St. Gregory also explains why man is a microcosm. He is erect and is distinguished from the irrational living creatures. He differs from them not only in his most perfect bodily organs, but also mainly in that he is not preoccupied only with the “earthly issues” and is focused high above on the heavenly values, where Jesus Christ the Lord is! According to the Greek author C. Yannaras, in the legacy related to the Holy Scripture, man is presented as created according to God’s image, as well as a personal creature, because God is also established as a personal being. He mentions that what comprises God’s divinity is His personal being, the triple nature of His personal hypostases forming the Divine being – the Divine nature or essence – in love, i.e. in non-commitment to any necessity (C. Yannaras 1996, 93). And man was endowed with being a person, a personality, i.e. with existing in this same way. In his analysis and synthesis of the Fathers’ interpretation of the issue about God’s image, C. Yannaras claims that the Fathers’ desire was not to exhaust the content of God’s image in man, but to attain a generalization of the way in which man exists; in his
opinion, God’s image is revealed in the composite human hypostasis. And the human hypostasis is identified neither with the body, nor with the soul. Both the bodily and the psychical functions express, reveal and put the human hypostasis, what man is, in operation. In his desire to manifest the connection of the image with the likeness the same author characterises God’s image in man as a possibility to identify man’s existence with
God’s being as a communion (κοινωνία) in love.

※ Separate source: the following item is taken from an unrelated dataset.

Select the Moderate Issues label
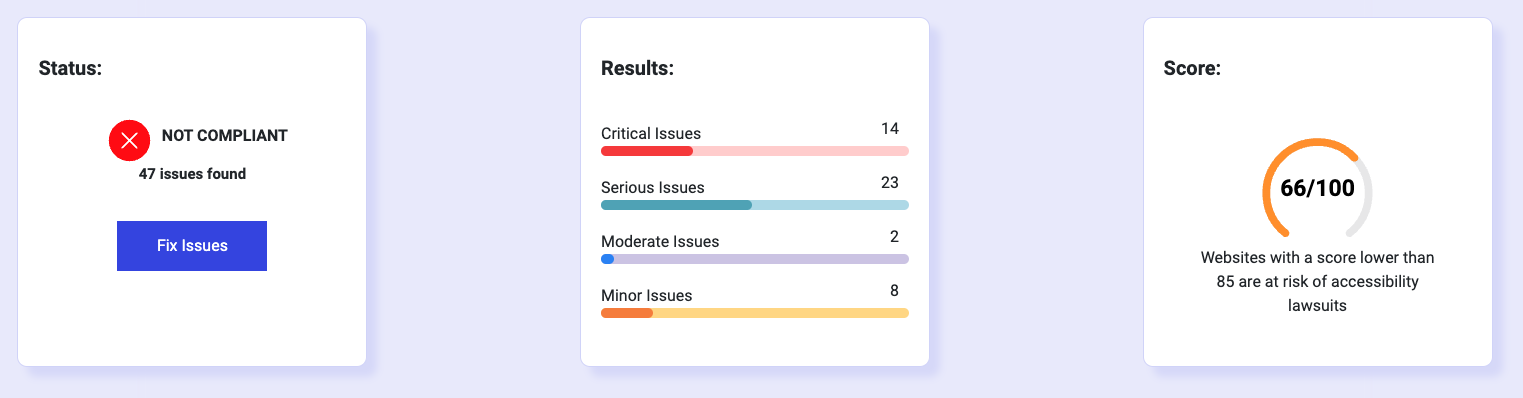Viewport: 1523px width, 398px height. click(x=660, y=241)
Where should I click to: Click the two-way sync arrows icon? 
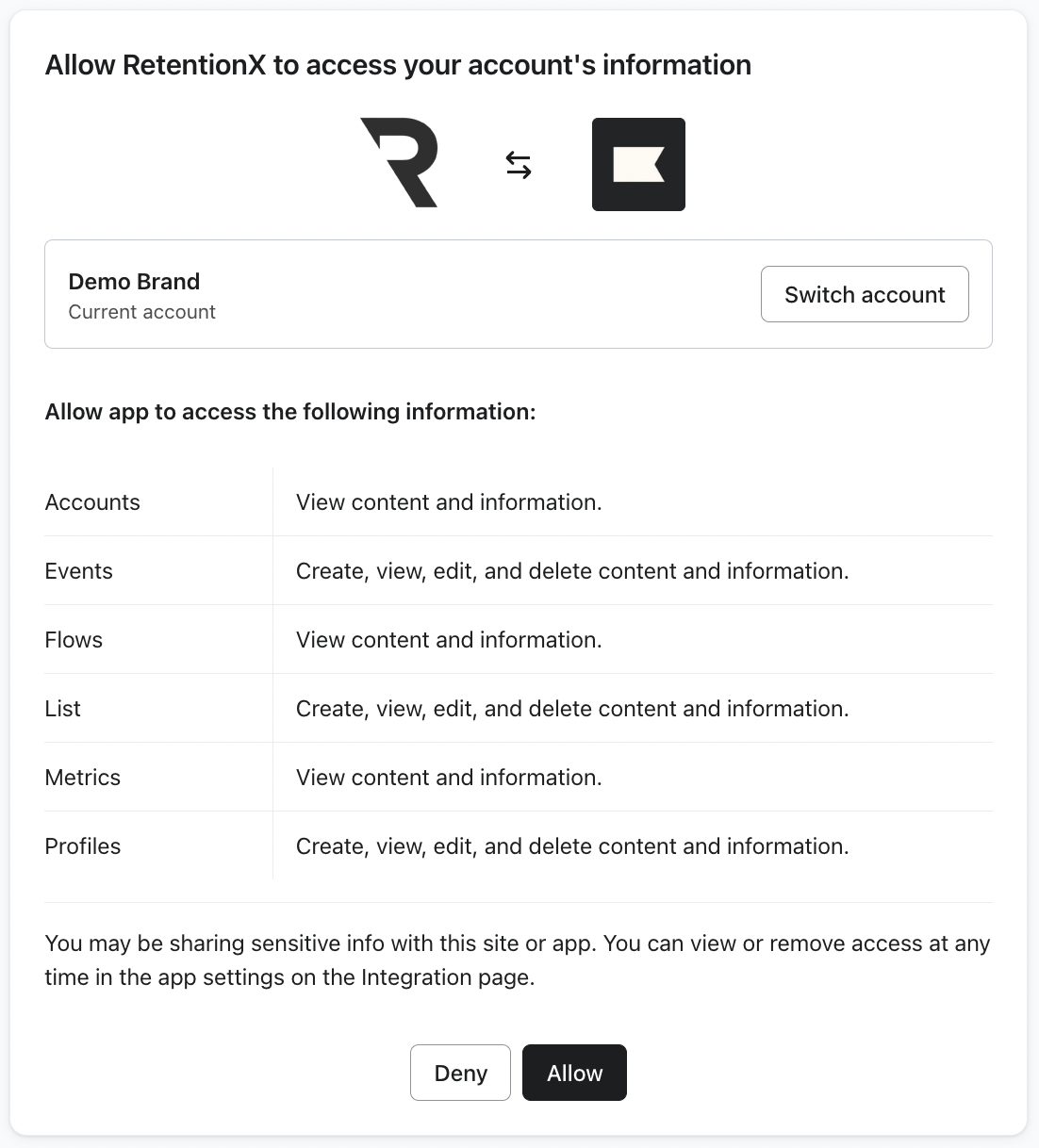[x=519, y=166]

The separation of the body and the soul at the moment of death is “against” nature to such a degree as the very death is, so the eventual and eternal survival of the soul is possible only if the whole person rises from the dead on the day of resurrection. The incarnated Logos with its redeeming death and resurrection like a new Adam gives the possibility to restore the harmony between soul and body so as to achieve the lost “image and likeness”.